**Provided text:**

Web Forms 2.0, previously a standalone specification, has been fully integrated into HTML 5 since last publication. The following changes were made to the forms chapter:

  • Support for XML submission has been removed.
  • Support for form filling has been removed.
  • Support for filling of the select and datalist elements through the data attribute has been removed.
  • Support for associating a field with multiple forms has been removed. A field can still be associated with a form it is not nested in through the form attribute.
  • The dispatchFormInput() and dispatchFormChange() methods have been removed.
  • Repetition templates have been removed.
  • The inputmode attribute has been removed.
  • The input element in the File Upload state no longer supports the min and max attributes.
  • The allow attribute on input elements in the File Upload state is no longer authorative.
  • The pattern and accept attributes for textarea have been removed.
  • RFC 3106 is no longer explicitly supported.
  • The submit() method now just submits, it no longer ensures the form controls are valid.
  • The input element in the Range state now defaults to the middle, rather than the minimum value.
  • The size attribute on the input element is now conforming (rather than deprecated).
  • object elements now partake in form submission.
  • The type attribute of the input element gained the values color and search.
  • The input element gained a multiple attribute which allows for either multiple e-mails or multiple files to be uploaded depending on the value of the type attribute.
  • The input, button and form elements now have a novalidate attribute to indicate that the form fields should not be required to have valid values upon submission.

**Work instructions:**
Write what comes next in the text about changes to the HTML 5 forms chapter, picking up after its last line. The listing that comes next has no connection to the text about Web Forms 2.0 changes.

**Supplied entries:**
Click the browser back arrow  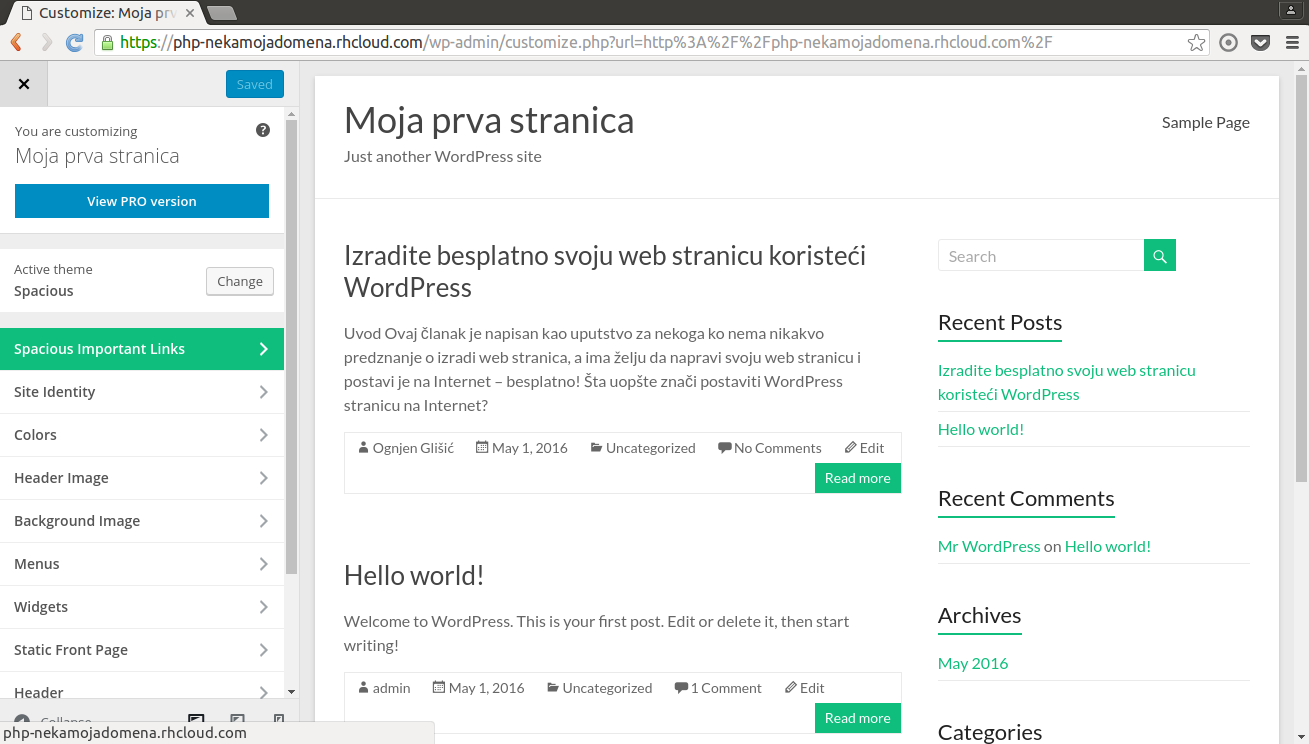point(17,43)
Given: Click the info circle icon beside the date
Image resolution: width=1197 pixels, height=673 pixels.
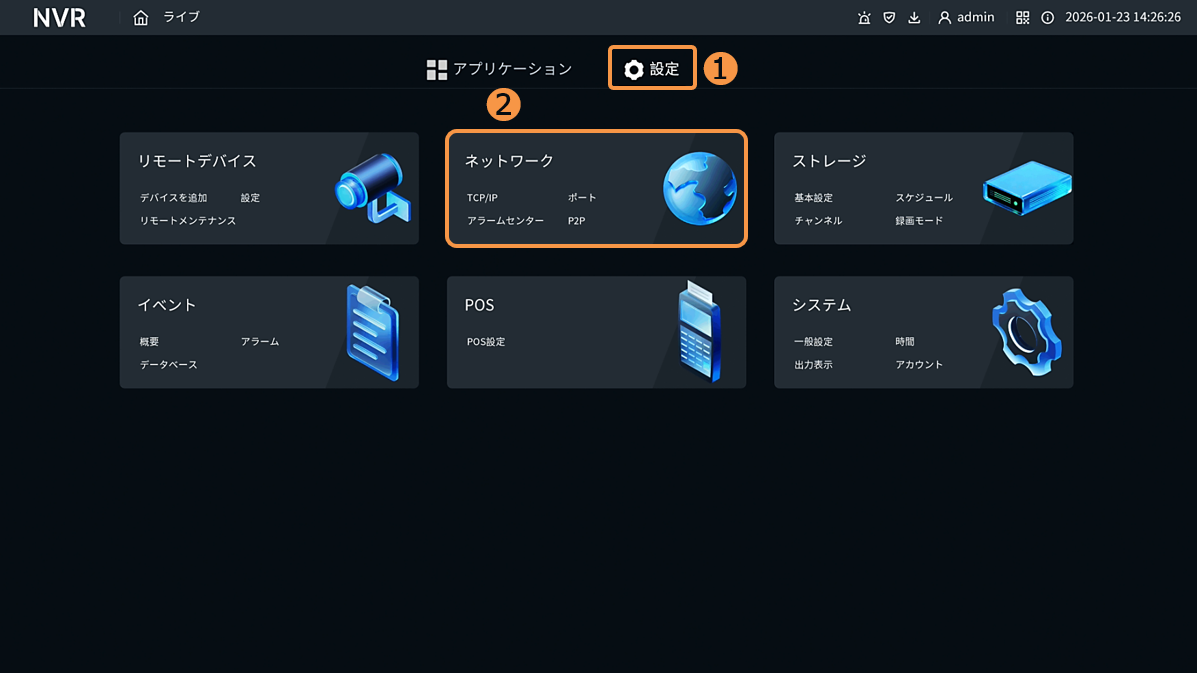Looking at the screenshot, I should coord(1047,18).
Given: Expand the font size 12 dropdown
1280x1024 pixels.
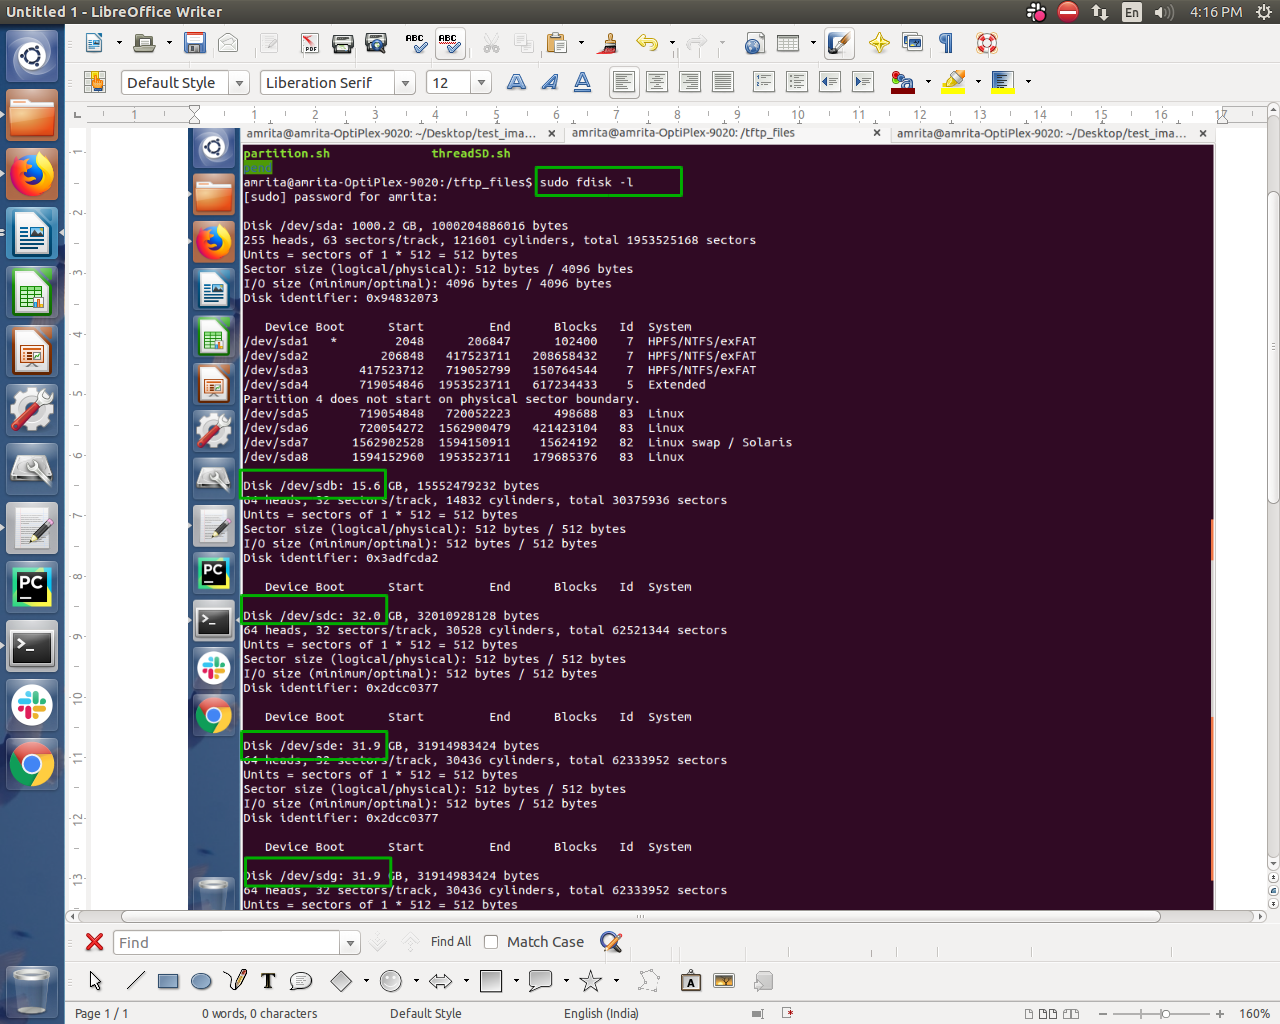Looking at the screenshot, I should click(x=481, y=83).
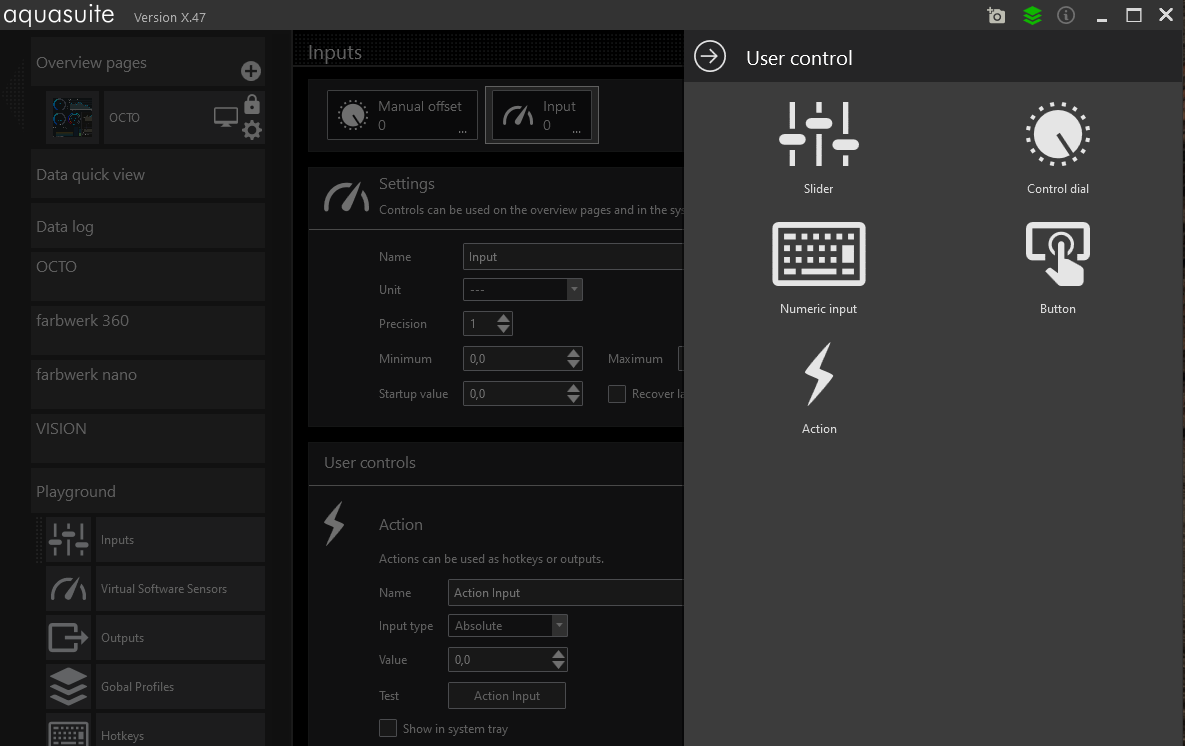Click the screenshot camera icon in title bar
This screenshot has height=746, width=1185.
pyautogui.click(x=996, y=16)
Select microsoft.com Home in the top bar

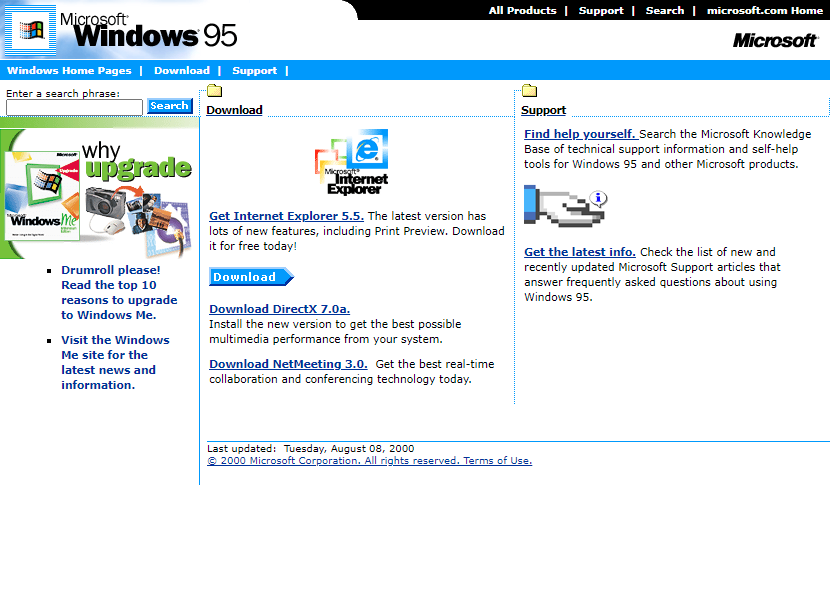click(765, 10)
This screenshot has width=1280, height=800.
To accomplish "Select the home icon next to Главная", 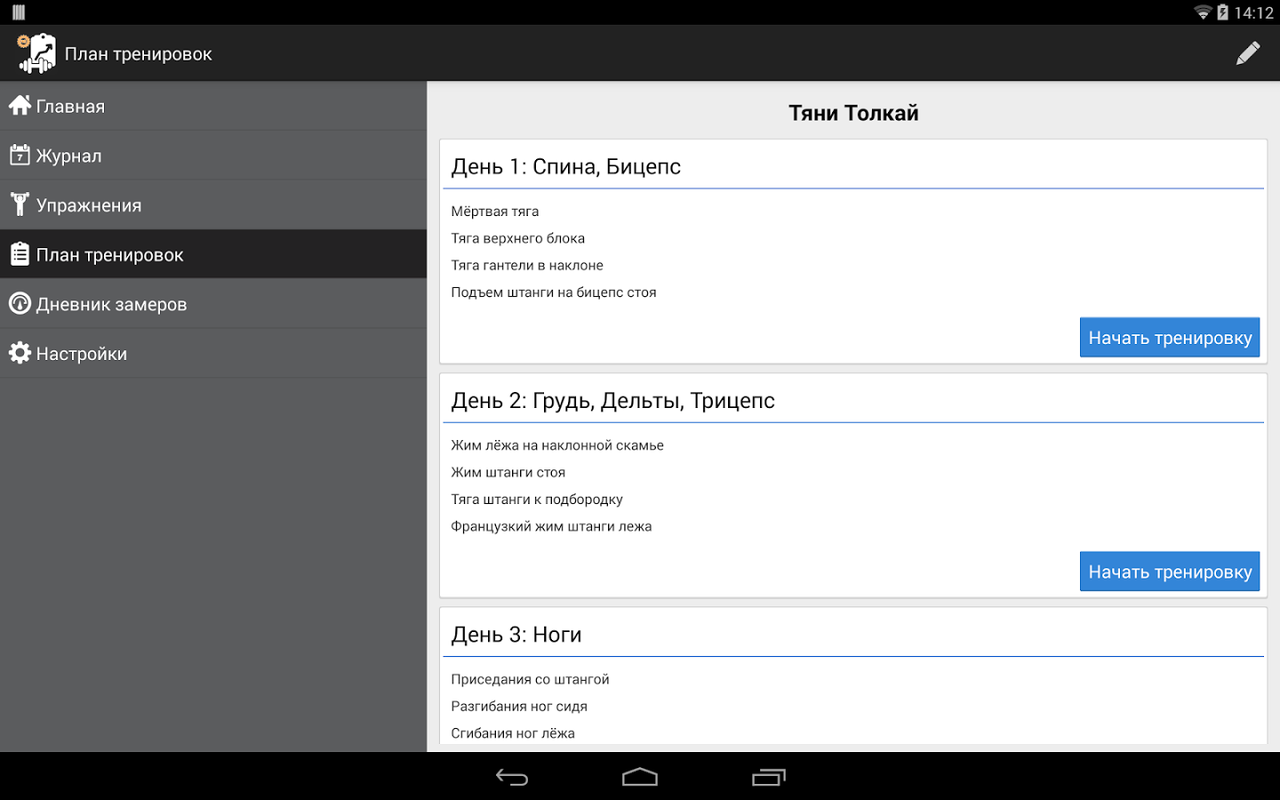I will click(x=18, y=104).
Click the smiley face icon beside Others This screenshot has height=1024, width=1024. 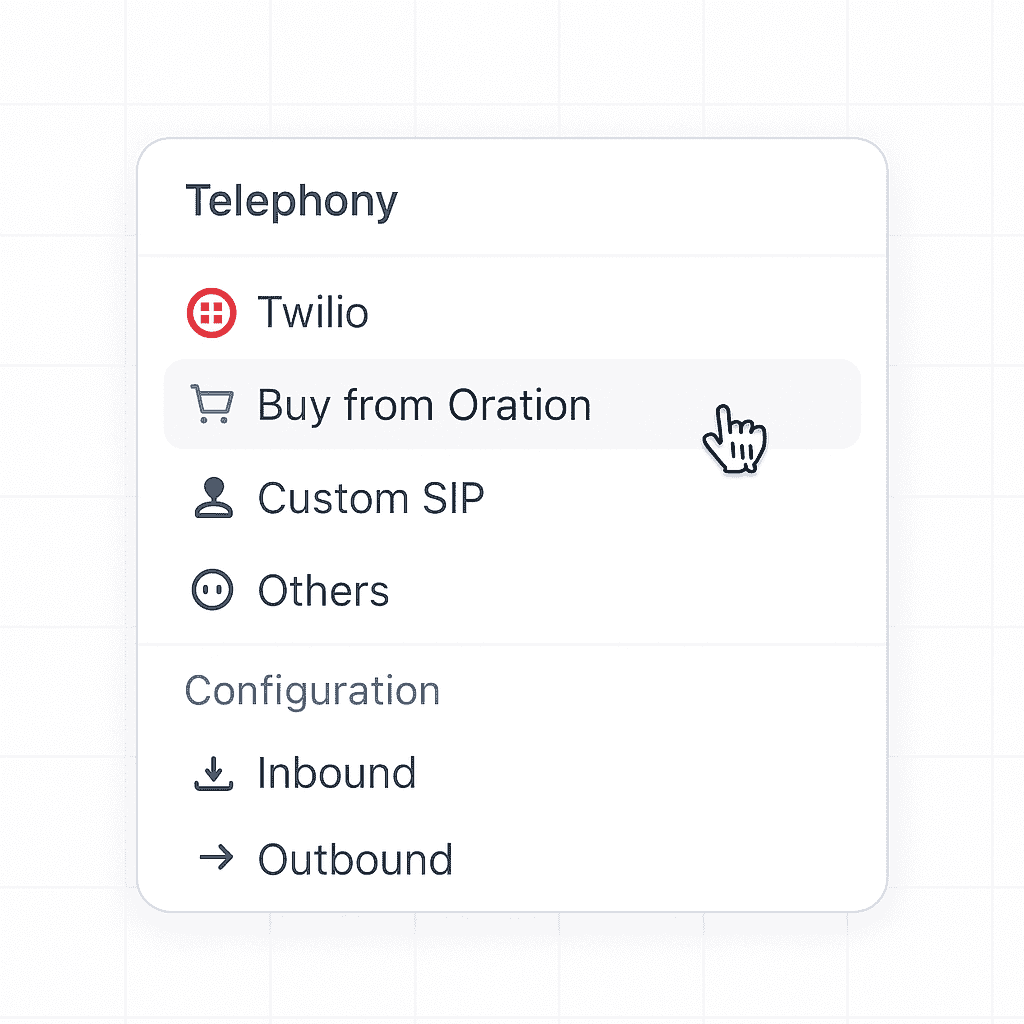[x=213, y=590]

**Expected answer:**
  • When the label element contains an input it may still have a for attribute as long as it points to the input element it contains.
  • The input element now has an indeterminate DOM attribute.
  • The input element gained a placeholder attribute.
Friday, February 13, 2009 (Permalink)

xmlHelpline.com has released Xml Schema Lightener 2.0, a $29 tool for subsetting and flattening W3C XML Schemas. Xml Schema Lightener 2.0 is based on XSLT 2.0.

Wednesday, February 11, 2009 (Permalink)

The W3C Web Applications Working Group has posted the first public working draft of Widgets 1.0: APIs and Events. "This specification defines a set of APIs and events for widgets that enable baseline functionality for widgets. Widgets are full-fledged client-side applications that are authored using Web standards. They are typically downloaded and installed on a client machine or device where they typically run as stand-alone applications outside of a Web browser. Examples range from simple clocks, stock tickers, news casters, games and weather forecasters, to complex applications that pull data from multiple sources to be "mashed-up" and presented to a user in some interesting and useful way (see [Widgets-Landscape] for more information). The runtime environment in which a widget runs is referred to as a widget user agent."

Tuesday, February 10, 2009 (Permalink)

The W3C WebCGM Working Group has posted a working draft of WebCGM 2.1, an updated version of the ISO Computer Graphics Metafile standard (ISO/IEC 8632:1999).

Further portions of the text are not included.